Ohh Vielen Dank, das ich noch nicht auf die Idee gekommen bin auch mal da das Kleingedruckte zu lesen.


----------



## BikeRider (2. Juni 2011)

@ PCGGH: Wieso fällt die Minimum-Fps-Rate einer Radeon 5870 so deutlich unter der einer 5850?
Ist die 5870 grundsätzlich in den Min.-Fps langsamer als die 5850 (Seite 107) oder ist das ein Fehler ?


----------



## PCGH_Raff (2. Juni 2011)

TSchaK schrieb:


> Der UndervoltingArtikel gefiel mir recht gut und  so wollte ich meine HD 5850 auch ein bisschen runterschrauben.
> Ihr habt sie bis auf 0,949V runtergeschraubt.
> Ich  hab aber schon einen Absturz wenn ich nur auf 1,012V gehe. Kann es sein  das ich wirklich so eine schlechte Grafikkarte hab oder kann es an  einem anderem Fehler liegen?

**AUFTRAG A:** Schreib aus den Datensätzen den Teil unverändert ab, der mit der Zeile beginnt, die "This screenshot has width=640, height=489." enthält, und bis zum Ende der Datensätze reicht, beide Enden eingeschlossen. Lass die Bilder dabei weg.
Der Text und die Datensätze stammen aus verschiedenen Quellen.

**BEREITGESTELLTE ANGABEN:**
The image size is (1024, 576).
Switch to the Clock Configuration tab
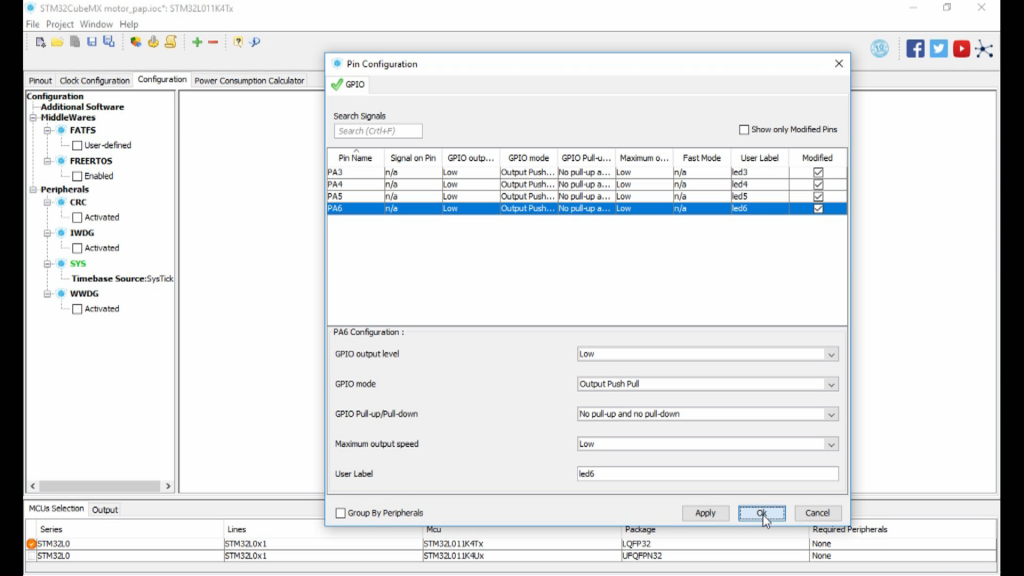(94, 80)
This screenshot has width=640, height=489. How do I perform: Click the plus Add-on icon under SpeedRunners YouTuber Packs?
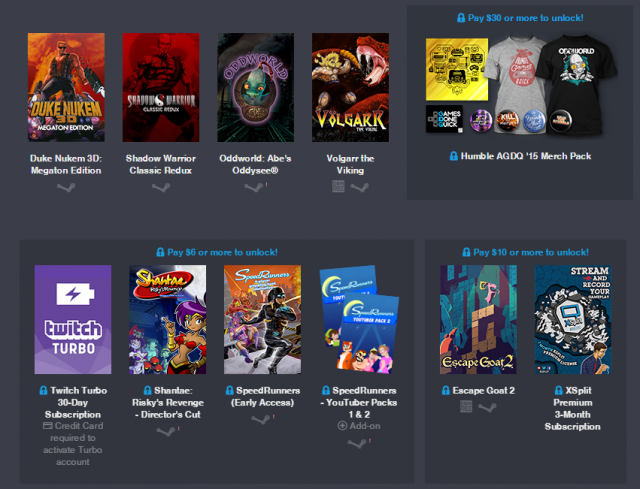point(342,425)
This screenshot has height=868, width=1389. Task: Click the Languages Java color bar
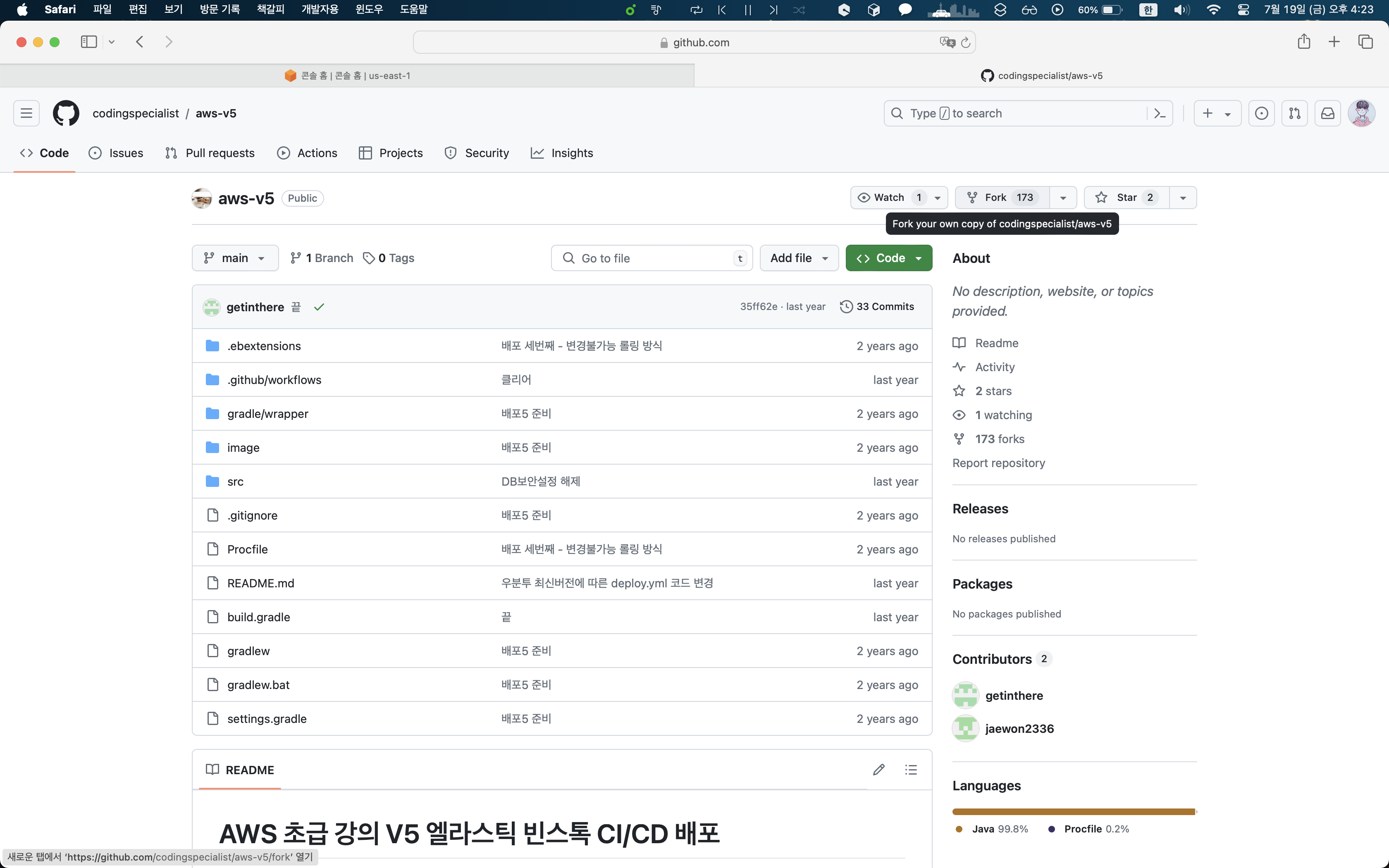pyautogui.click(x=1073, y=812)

**AUFTRAG B:** Führe den Forumsthread über Radeon-Grafikkarten im Anschluss an seinen letzten Satz weiter.

**ANTWORT A:**
This screenshot has width=640, height=489. How do I perform: Click the plus Add-on icon under SpeedRunners YouTuber Packs?
point(342,425)
This screenshot has height=868, width=1389. Task: Click the Languages Java color bar
pyautogui.click(x=1073, y=812)

**ANTWORT B:**
Steff456 schrieb:


> Nochmal  eine Frage: Habt ihr für die Leistungsaufnahmewerte auf Seite 36 bei  der 6950 noch Infos zur Framrate? Wäre noch ganz interessant zu  erfahren.
> 
> Und warum geht die 6950 nur auf 1035mV, die 6970 bei 800Mhz aber auf 980mV?


 
Wie immer gilt beim Overclocking und Undervolting: Jede Grafikkarte ist ein Unikat. Die Diskrepanz zwischen vermeintlich "gleichen" Karten ist auf Fertigungsschwankungen zurückzuführen. Dass die HD 6970 trotz weiterer Recheneinheiten mit weniger Spannung läuft als die HD 6950, ist das beste Beispiel dafür, dass auf den "großen" Karten bessere Chips eingesetzt werden.

Unsere HD 5850 ging indes überraschend gut – das schafft sicher nicht jedes Exemplar. Zur Demonstration, welche Auswirkungen die Volt-Reduktion hat, kommt das aber gerade richtig. 



turbo94740 schrieb:


> Zu Erst ein mal ein Lob: Gute Ausgabe mit einem intressanten Themenquerschnitt.
> 
> Verstehe  nur nicht wieso die "Puristische Ausstattung" bei dem Chillgreen in der  Wertungstabelle zu den negativen Punkten gehört.
> Vorallem aus folgenden 2. Gründen:
> ...


 
Nun ja, einige Leute nutzen die vorinstallierte Software, solange es geht. Und eine Demo ist mehr als nichts, also etwas besser zu bewerten.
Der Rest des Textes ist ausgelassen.